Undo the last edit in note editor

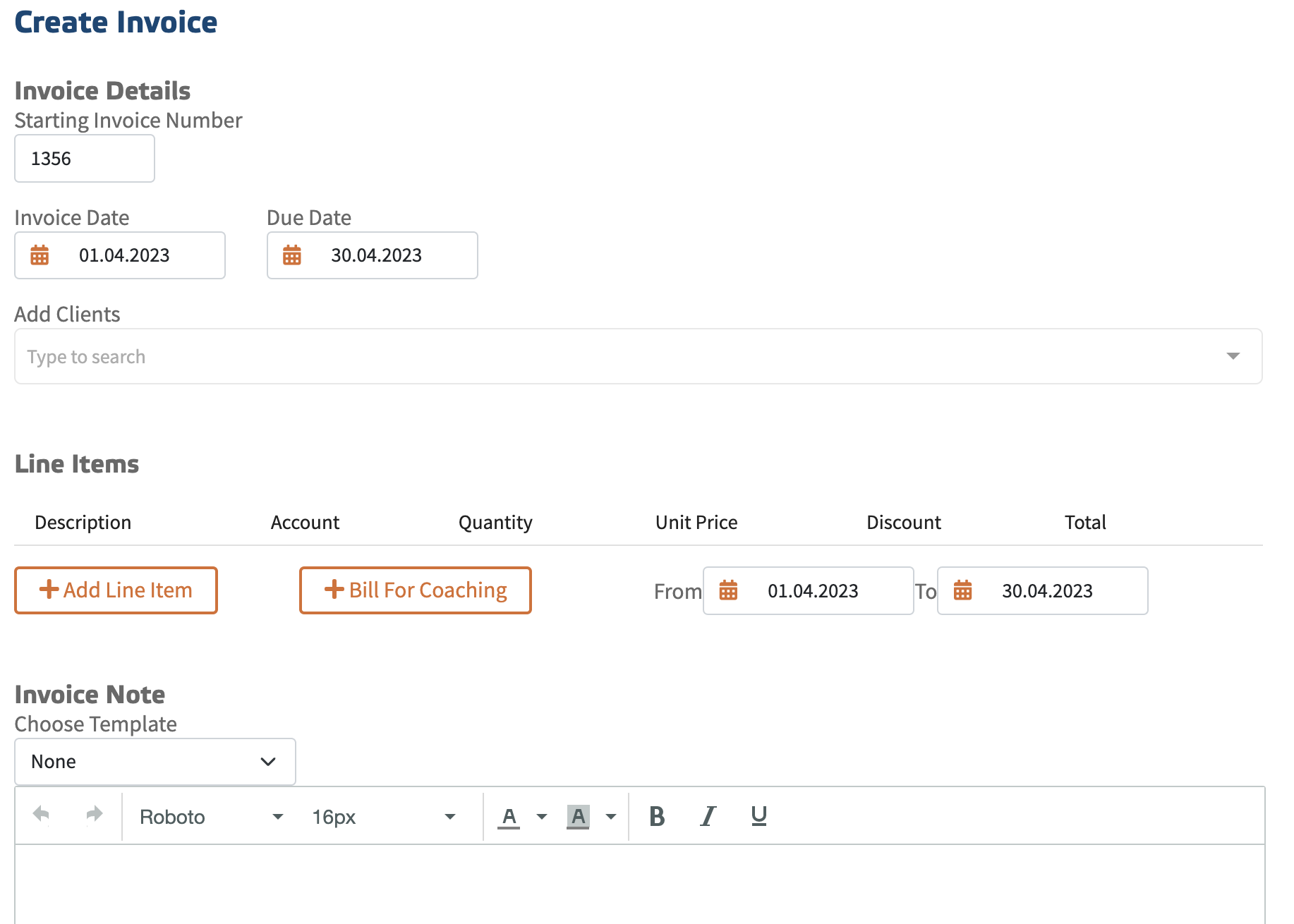tap(41, 815)
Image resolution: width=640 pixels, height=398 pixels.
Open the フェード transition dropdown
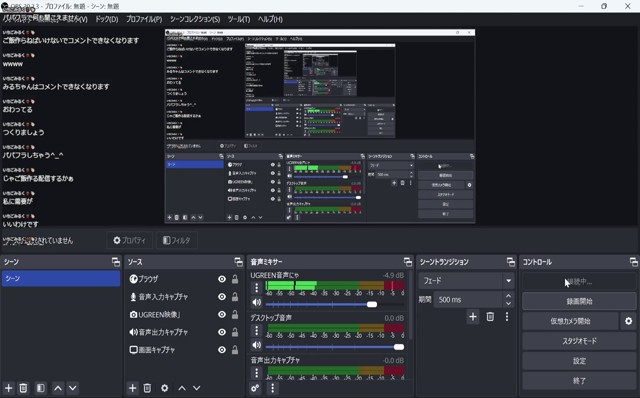466,281
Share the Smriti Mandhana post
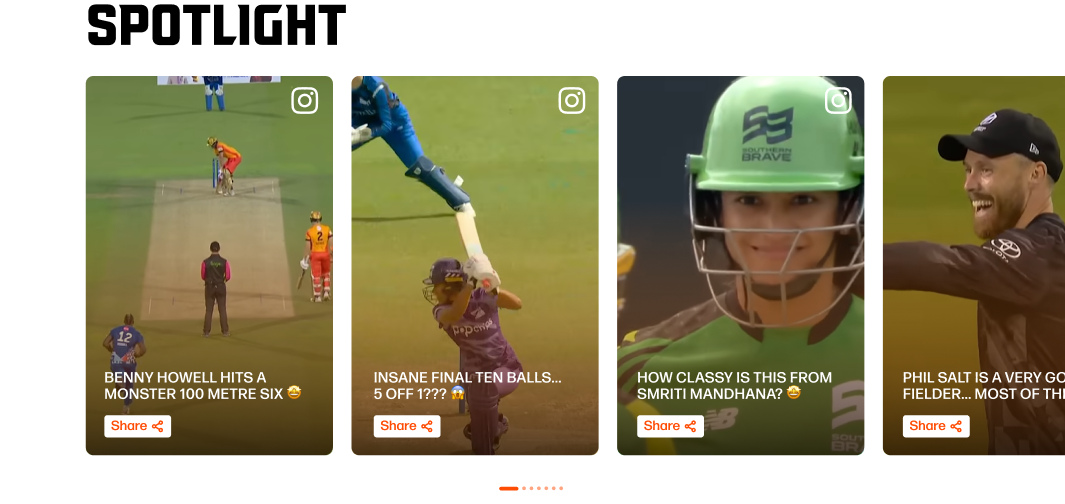 coord(670,426)
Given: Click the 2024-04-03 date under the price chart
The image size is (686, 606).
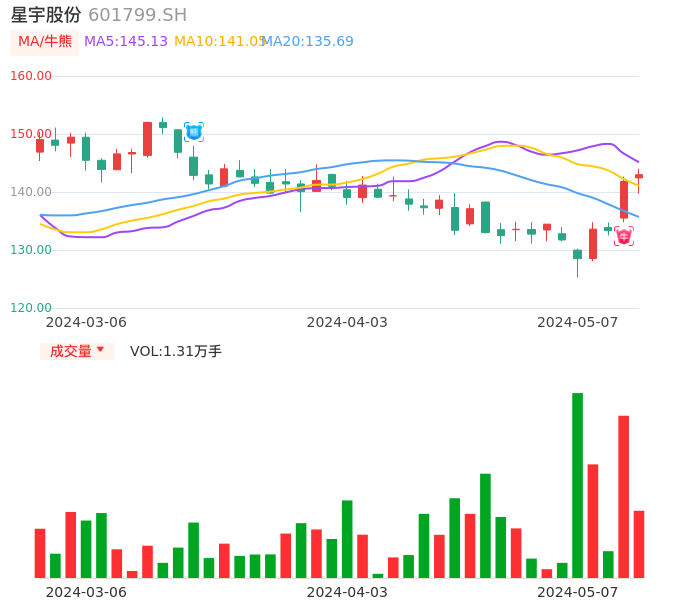Looking at the screenshot, I should (x=347, y=322).
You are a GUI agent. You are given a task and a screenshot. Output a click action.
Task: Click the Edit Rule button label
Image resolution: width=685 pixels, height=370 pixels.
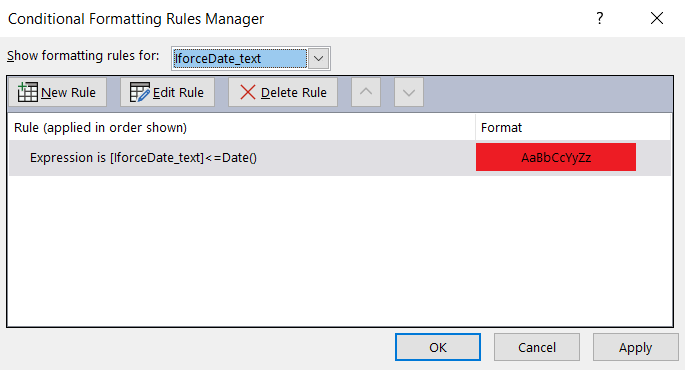(178, 93)
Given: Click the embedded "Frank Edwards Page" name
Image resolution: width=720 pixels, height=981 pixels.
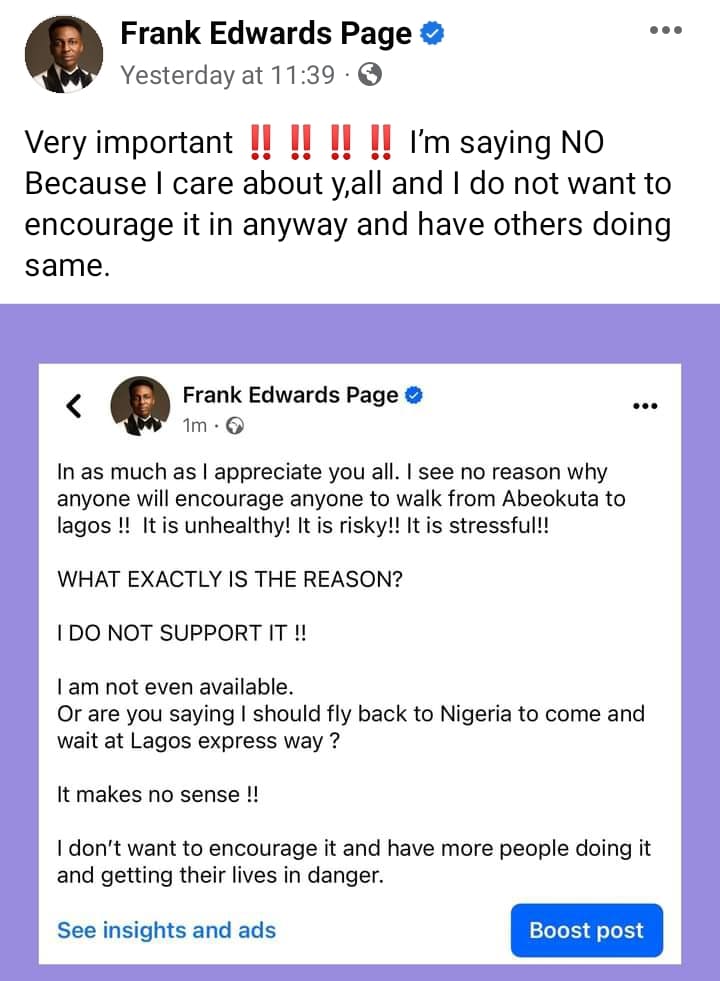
..............................
# What to produce
Emit the lines of the data above from the one containing "Image resolution: width=685" through its final line, both endpoints included. Pictures do not belong in the output.

# Result for this exercise
Image resolution: width=685 pixels, height=370 pixels.
(178, 93)
Given: Click the embedded "Frank Edwards Page" name
Image resolution: width=720 pixels, height=981 pixels.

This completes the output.